ABOUT THIS EXERCISE — Every record below must be set down again exactly as given.

DATA FOR THIS TASK —
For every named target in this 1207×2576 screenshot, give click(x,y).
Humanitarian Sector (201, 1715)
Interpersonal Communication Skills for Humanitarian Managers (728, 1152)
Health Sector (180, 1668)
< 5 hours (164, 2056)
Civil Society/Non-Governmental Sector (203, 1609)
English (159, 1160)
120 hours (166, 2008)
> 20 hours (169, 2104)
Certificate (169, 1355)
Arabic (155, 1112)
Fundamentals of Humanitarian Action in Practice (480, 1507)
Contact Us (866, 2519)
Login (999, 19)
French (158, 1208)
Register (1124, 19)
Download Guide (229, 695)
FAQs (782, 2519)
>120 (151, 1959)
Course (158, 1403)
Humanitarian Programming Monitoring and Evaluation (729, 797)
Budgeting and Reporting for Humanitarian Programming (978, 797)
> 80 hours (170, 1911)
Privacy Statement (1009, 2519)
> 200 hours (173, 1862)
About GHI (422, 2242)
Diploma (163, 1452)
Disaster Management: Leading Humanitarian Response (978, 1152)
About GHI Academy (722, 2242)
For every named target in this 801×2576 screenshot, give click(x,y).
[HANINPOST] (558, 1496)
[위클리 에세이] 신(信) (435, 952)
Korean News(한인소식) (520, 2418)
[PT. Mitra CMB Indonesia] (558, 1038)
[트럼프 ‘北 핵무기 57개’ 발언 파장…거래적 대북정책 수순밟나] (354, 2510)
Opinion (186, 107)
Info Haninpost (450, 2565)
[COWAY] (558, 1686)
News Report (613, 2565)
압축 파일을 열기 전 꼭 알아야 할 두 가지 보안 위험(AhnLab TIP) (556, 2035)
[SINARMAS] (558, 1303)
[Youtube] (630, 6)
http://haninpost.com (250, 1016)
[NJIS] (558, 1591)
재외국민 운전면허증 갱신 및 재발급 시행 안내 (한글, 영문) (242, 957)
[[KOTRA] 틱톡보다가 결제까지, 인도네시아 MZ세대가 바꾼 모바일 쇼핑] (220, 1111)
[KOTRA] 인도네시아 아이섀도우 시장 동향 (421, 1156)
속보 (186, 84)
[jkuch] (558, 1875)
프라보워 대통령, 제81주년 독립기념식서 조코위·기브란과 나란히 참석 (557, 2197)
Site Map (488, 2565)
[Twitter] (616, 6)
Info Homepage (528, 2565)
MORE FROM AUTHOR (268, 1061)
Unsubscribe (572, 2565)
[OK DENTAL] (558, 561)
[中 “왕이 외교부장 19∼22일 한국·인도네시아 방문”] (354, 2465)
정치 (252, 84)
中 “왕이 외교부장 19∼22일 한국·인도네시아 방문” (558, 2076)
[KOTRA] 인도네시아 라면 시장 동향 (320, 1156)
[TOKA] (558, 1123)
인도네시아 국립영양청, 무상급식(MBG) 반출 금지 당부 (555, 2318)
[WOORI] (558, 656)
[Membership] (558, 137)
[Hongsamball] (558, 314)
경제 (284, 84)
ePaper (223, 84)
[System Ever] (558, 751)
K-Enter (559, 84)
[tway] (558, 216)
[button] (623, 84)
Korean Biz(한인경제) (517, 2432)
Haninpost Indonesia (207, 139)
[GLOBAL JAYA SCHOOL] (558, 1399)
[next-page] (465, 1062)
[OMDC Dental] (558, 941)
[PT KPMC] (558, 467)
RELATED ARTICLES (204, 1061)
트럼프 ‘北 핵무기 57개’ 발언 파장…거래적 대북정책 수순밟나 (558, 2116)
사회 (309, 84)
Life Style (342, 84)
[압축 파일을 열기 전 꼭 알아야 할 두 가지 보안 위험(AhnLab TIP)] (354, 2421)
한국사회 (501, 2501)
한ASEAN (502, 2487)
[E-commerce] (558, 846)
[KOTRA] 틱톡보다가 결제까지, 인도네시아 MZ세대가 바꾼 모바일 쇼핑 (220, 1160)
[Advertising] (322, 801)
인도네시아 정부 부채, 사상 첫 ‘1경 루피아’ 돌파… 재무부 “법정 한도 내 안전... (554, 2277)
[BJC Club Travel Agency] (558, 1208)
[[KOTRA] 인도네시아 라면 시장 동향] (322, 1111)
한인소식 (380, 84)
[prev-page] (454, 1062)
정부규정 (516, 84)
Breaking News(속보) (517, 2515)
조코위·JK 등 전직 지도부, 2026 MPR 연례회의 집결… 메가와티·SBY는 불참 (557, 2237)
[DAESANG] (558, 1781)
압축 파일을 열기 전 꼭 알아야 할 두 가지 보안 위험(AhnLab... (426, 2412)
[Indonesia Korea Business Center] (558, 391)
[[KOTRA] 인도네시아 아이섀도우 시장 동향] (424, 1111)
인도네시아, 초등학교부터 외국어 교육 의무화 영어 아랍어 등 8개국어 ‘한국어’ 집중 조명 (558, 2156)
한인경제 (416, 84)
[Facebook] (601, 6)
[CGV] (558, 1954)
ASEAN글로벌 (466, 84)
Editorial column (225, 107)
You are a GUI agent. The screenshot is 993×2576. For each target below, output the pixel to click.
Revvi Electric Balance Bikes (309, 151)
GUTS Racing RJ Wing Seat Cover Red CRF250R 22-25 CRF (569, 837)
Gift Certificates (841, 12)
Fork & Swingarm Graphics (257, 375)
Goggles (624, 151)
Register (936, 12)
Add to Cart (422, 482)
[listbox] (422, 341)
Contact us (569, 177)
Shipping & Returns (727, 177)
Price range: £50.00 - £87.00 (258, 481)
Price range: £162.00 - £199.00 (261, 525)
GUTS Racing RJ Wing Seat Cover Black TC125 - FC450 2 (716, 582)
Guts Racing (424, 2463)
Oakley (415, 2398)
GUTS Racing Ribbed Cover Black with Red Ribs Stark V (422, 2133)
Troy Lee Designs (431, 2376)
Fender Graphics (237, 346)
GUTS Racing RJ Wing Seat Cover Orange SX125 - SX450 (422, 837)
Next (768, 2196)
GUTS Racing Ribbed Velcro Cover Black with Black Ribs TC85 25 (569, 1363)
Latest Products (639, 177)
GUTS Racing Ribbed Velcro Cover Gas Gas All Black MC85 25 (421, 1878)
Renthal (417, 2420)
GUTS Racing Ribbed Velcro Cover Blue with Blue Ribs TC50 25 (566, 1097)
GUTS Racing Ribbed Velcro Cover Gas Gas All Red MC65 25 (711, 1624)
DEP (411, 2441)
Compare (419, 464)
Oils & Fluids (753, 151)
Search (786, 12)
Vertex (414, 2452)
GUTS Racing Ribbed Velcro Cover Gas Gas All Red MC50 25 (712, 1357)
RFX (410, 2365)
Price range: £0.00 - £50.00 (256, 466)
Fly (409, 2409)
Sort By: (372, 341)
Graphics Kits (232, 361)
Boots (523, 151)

WRITTEN RESPONSE —
For every named target in this 1207×2576 screenshot, give click(x,y).
Humanitarian Sector (201, 1715)
Interpersonal Communication Skills for Humanitarian Managers (728, 1152)
Health Sector (180, 1668)
< 5 hours (164, 2056)
Civil Society/Non-Governmental Sector (203, 1609)
English (159, 1160)
120 hours (166, 2008)
> 20 hours (169, 2104)
Certificate (169, 1355)
Arabic (155, 1112)
Fundamentals of Humanitarian Action in Practice (480, 1507)
Contact Us (866, 2519)
Login (999, 19)
French (158, 1208)
Register (1124, 19)
Download Guide (229, 695)
FAQs (782, 2519)
>120 (151, 1959)
Course (158, 1403)
Humanitarian Programming Monitoring and Evaluation (729, 797)
Budgeting and Reporting for Humanitarian Programming (978, 797)
> 80 hours (170, 1911)
Privacy Statement (1009, 2519)
> 200 hours (173, 1862)
About GHI (422, 2242)
Diploma (163, 1452)
Disaster Management: Leading Humanitarian Response (978, 1152)
About GHI Academy (722, 2242)
For every named target in this 801×2576 screenshot, give click(x,y).
[HANINPOST] (558, 1496)
[위클리 에세이] 신(信) (435, 952)
Korean News(한인소식) (520, 2418)
[PT. Mitra CMB Indonesia] (558, 1038)
[트럼프 ‘北 핵무기 57개’ 발언 파장…거래적 대북정책 수순밟나] (354, 2510)
Opinion (186, 107)
Info Haninpost (450, 2565)
[COWAY] (558, 1686)
News Report (613, 2565)
압축 파일을 열기 전 꼭 알아야 할 두 가지 보안 위험(AhnLab TIP) (556, 2035)
[SINARMAS] (558, 1303)
[Youtube] (630, 6)
http://haninpost.com (250, 1016)
[NJIS] (558, 1591)
재외국민 운전면허증 갱신 및 재발급 시행 안내 (한글, 영문) (242, 957)
[[KOTRA] 틱톡보다가 결제까지, 인도네시아 MZ세대가 바꾼 모바일 쇼핑] (220, 1111)
[KOTRA] 인도네시아 아이섀도우 시장 동향 (421, 1156)
속보 (186, 84)
[jkuch] (558, 1875)
프라보워 대통령, 제81주년 독립기념식서 조코위·기브란과 나란히 참석 (557, 2197)
Site Map (488, 2565)
[Twitter] (616, 6)
Info Homepage (528, 2565)
MORE FROM AUTHOR (268, 1061)
Unsubscribe (572, 2565)
[OK DENTAL] (558, 561)
[中 “왕이 외교부장 19∼22일 한국·인도네시아 방문”] (354, 2465)
정치 (252, 84)
中 “왕이 외교부장 19∼22일 한국·인도네시아 방문” (558, 2076)
[KOTRA] 인도네시아 라면 시장 동향 (320, 1156)
[TOKA] (558, 1123)
인도네시아 국립영양청, 무상급식(MBG) 반출 금지 당부 (555, 2318)
[WOORI] (558, 656)
[Membership] (558, 137)
[Hongsamball] (558, 314)
경제 (284, 84)
ePaper (223, 84)
[System Ever] (558, 751)
K-Enter (559, 84)
[tway] (558, 216)
[button] (623, 84)
Korean Biz(한인경제) (517, 2432)
Haninpost Indonesia (207, 139)
[GLOBAL JAYA SCHOOL] (558, 1399)
[next-page] (465, 1062)
[OMDC Dental] (558, 941)
[PT KPMC] (558, 467)
RELATED ARTICLES (204, 1061)
트럼프 ‘北 핵무기 57개’ 발언 파장…거래적 대북정책 수순밟나 (558, 2116)
사회 (309, 84)
Life Style (342, 84)
[압축 파일을 열기 전 꼭 알아야 할 두 가지 보안 위험(AhnLab TIP)] (354, 2421)
한국사회 (501, 2501)
한ASEAN (502, 2487)
[E-commerce] (558, 846)
[KOTRA] 틱톡보다가 결제까지, 인도네시아 MZ세대가 바꾼 모바일 쇼핑 (220, 1160)
[Advertising] (322, 801)
인도네시아 정부 부채, 사상 첫 ‘1경 루피아’ 돌파… 재무부 “법정 한도 내 안전... (554, 2277)
[BJC Club Travel Agency] (558, 1208)
[[KOTRA] 인도네시아 라면 시장 동향] (322, 1111)
한인소식 (380, 84)
[prev-page] (454, 1062)
정부규정 (516, 84)
Breaking News(속보) (517, 2515)
조코위·JK 등 전직 지도부, 2026 MPR 연례회의 집결… 메가와티·SBY는 불참 (557, 2237)
[DAESANG] (558, 1781)
압축 파일을 열기 전 꼭 알아야 할 두 가지 보안 위험(AhnLab... (426, 2412)
[Indonesia Korea Business Center] (558, 391)
[[KOTRA] 인도네시아 아이섀도우 시장 동향] (424, 1111)
인도네시아, 초등학교부터 외국어 교육 의무화 영어 아랍어 등 8개국어 ‘한국어’ 집중 조명 (558, 2156)
한인경제 (416, 84)
[Facebook] (601, 6)
[CGV] (558, 1954)
ASEAN글로벌 (466, 84)
Editorial column (225, 107)
You are a GUI agent. The screenshot is 993×2576. For each target below, output the pixel to click.
Revvi Electric Balance Bikes (309, 151)
GUTS Racing RJ Wing Seat Cover Red CRF250R 22-25 CRF (569, 837)
Gift Certificates (841, 12)
Fork & Swingarm Graphics (257, 375)
Goggles (624, 151)
Register (936, 12)
Add to Cart (422, 482)
[listbox] (422, 341)
Contact us (569, 177)
Shipping & Returns (727, 177)
Price range: £50.00 - £87.00 (258, 481)
Price range: £162.00 - £199.00 (261, 525)
GUTS Racing RJ Wing Seat Cover Black TC125 - FC450 2 (716, 582)
Guts Racing (424, 2463)
Oakley (415, 2398)
GUTS Racing Ribbed Cover Black with Red Ribs Stark V (422, 2133)
Troy Lee Designs (431, 2376)
Fender Graphics (237, 346)
GUTS Racing RJ Wing Seat Cover Orange SX125 - SX450 (422, 837)
Next (768, 2196)
GUTS Racing Ribbed Velcro Cover Black with Black Ribs TC85 25 (569, 1363)
Latest Products (639, 177)
GUTS Racing Ribbed Velcro Cover Gas Gas All Black MC85 25 (421, 1878)
Renthal (417, 2420)
GUTS Racing Ribbed Velcro Cover Blue with Blue Ribs TC50 25 (566, 1097)
GUTS Racing Ribbed Velcro Cover Gas Gas All Red MC65 25 (711, 1624)
DEP (411, 2441)
Compare (419, 464)
Oils & Fluids (753, 151)
Search (786, 12)
Vertex (414, 2452)
GUTS Racing Ribbed Velcro Cover Gas Gas All Red MC50 25 (712, 1357)
RFX (410, 2365)
Price range: £0.00 - £50.00 (256, 466)
Fly (409, 2409)
Sort By: (372, 341)
Graphics Kits (232, 361)
Boots (523, 151)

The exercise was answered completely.